Ada sekelompok orang pendukung rancangan undang-undang itu yang juga ikut berdemonstrasi di depan gedung parlemen. Mereka berhadap-hadapan dengan ribuan pengunjuk rasa yang menentangnya. Tapi para pendukung undang-undang baru itu akhirnya bubar tanpa insiden apa pun.
Para penentang perubahan peraturan ekstradiksi dapat mengikis kebebasan dan perlindungan hukum di Hong Kong. Hak yang dijamin dalam proses penyerahan Hong Kong dari Inggris ke Cina pada tahun 1997.
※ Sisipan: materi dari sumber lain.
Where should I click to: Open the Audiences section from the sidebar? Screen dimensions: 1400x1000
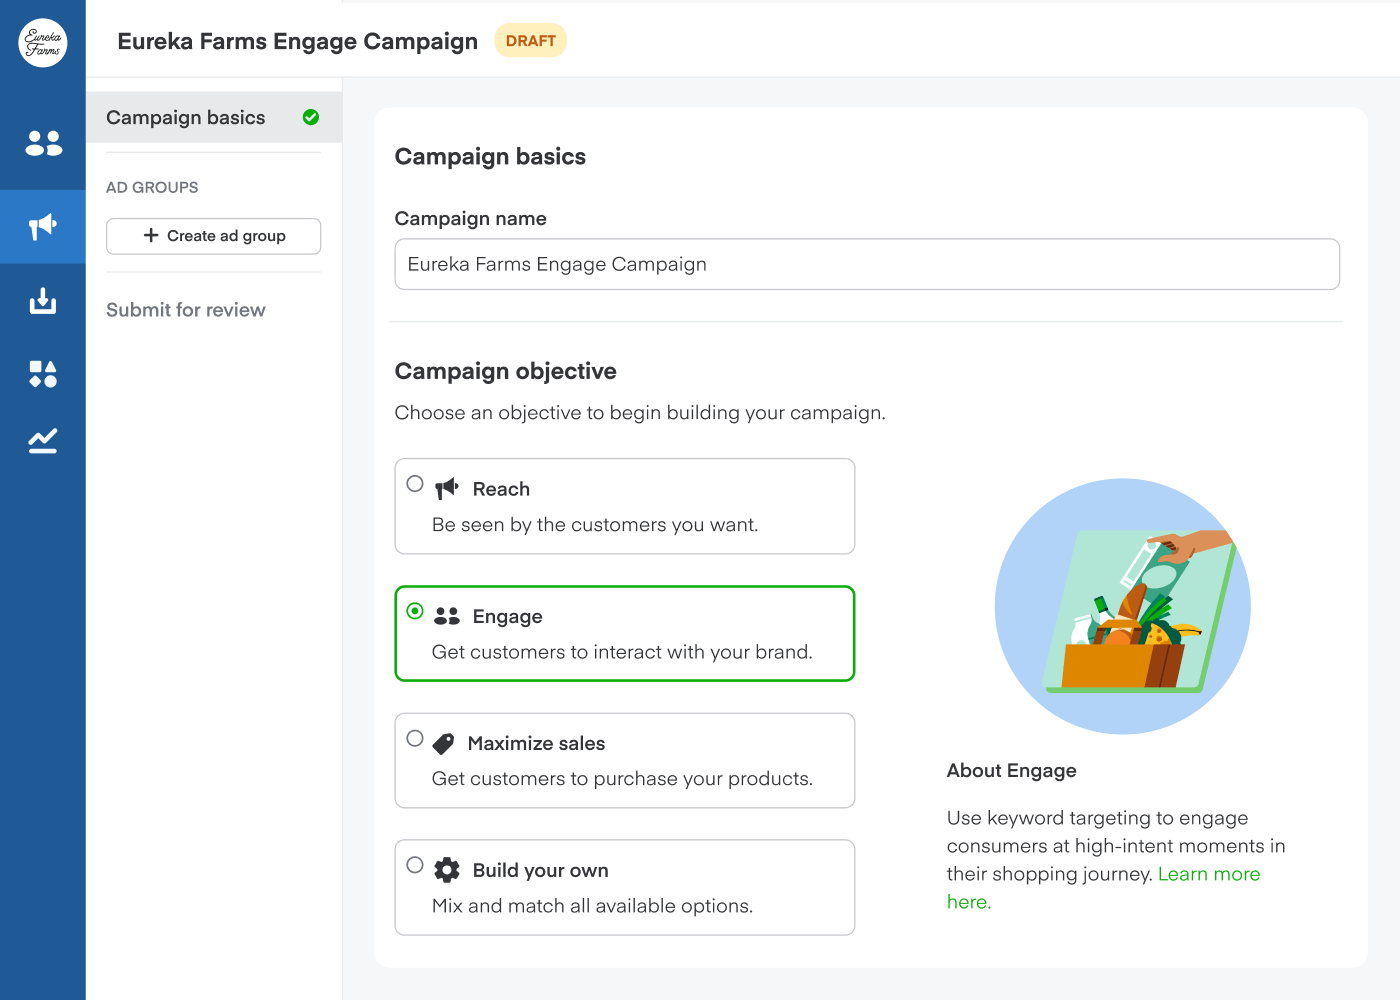click(x=42, y=143)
Menurut undang-undang yang dipresentasikan ke dewan Kepala Eksekutif akan memiliki hak untuk memerintahkan ekstradiksi tersangka ke Cina, Makau dan Taiwan. Juga beberapa negara yang tidak masuk dalam perjanjian ekstradiksi dengan Hong Kong.
Sebagai jaminannya, perintah tersebut dapat digugat ke pengadilan. Pemerintah mengatakan orang yang beresiko menghadapi hukuman mati, penyiksaan atau perubahan status politik tidak akan diekstradiksi dari Hong Kong.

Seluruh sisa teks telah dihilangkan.